Geraldine’s fascinating and beautiful diary has recently been published as Lady Mayo’s Garden. Sub-titled The Diary of a Lost 19th Century Irish Landscape, it gives readers an insider’s look at gardening during an era when Victorian pattern-bedding was giving way to Arts and Crafts esthetics and “old-fashioned” perennial borders. Happily for bulb-lovers like us, it focuses mainly on the spring garden, and as our good friend Betsy Ginsburg points out in a recent blog post, “with the renewed interest in heritage gardening and heirloom varieties, many of Lady Mayo’s favorite spring plants are obtainable today. The lovely Narcissus poeticus recurvus and ‘Conspicuous’ daffodils currently sleeping in my garden are the same varieties that graced” Geraldine’s garden a century ago.

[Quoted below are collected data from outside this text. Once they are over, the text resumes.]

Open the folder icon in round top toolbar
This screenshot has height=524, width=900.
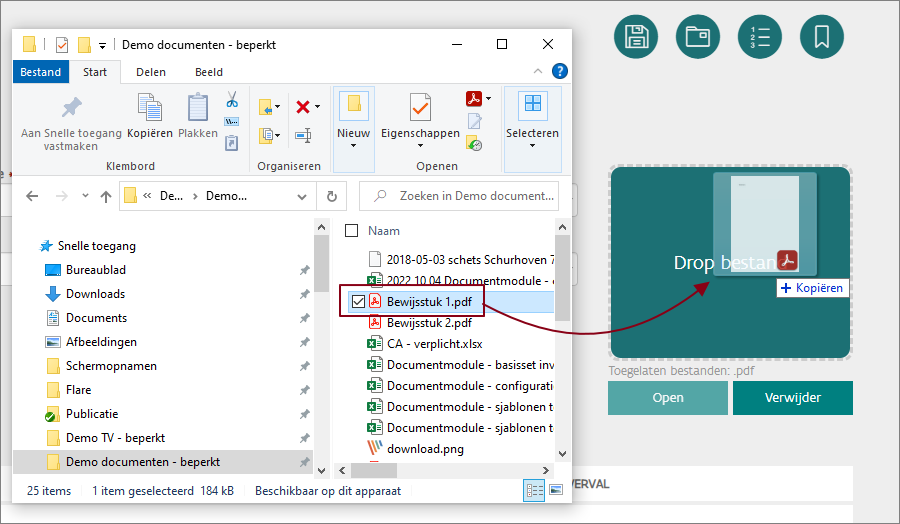tap(697, 37)
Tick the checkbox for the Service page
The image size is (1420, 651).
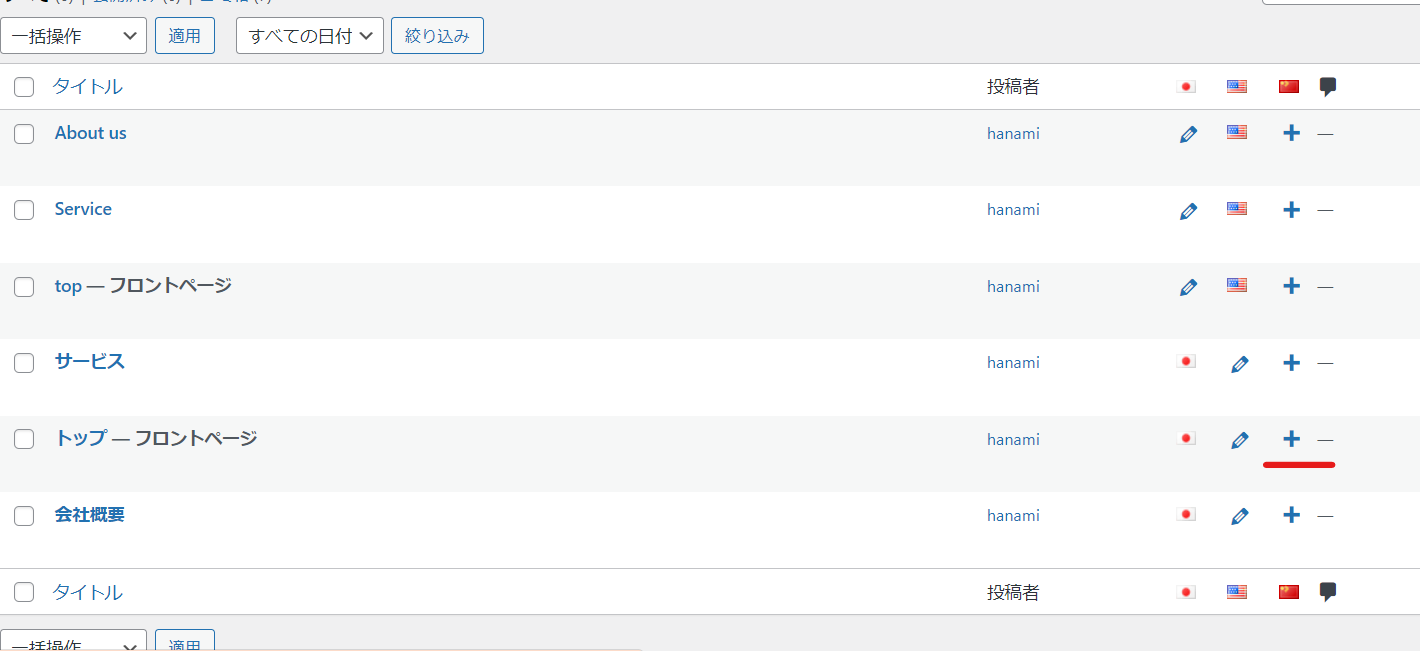[24, 210]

Narcissus poeticus recurvus

In 1922 the Mayos’ estate was attacked by partisans during the Irish Civil War. Given just 20 minutes to get out before her house was burned, Geraldine set her chickens free and saved her diary. Learn more about this remarkable woman and her garden in Betsy’s engaging review of Lady Mayo’s Garden at GardenersApprentice.com.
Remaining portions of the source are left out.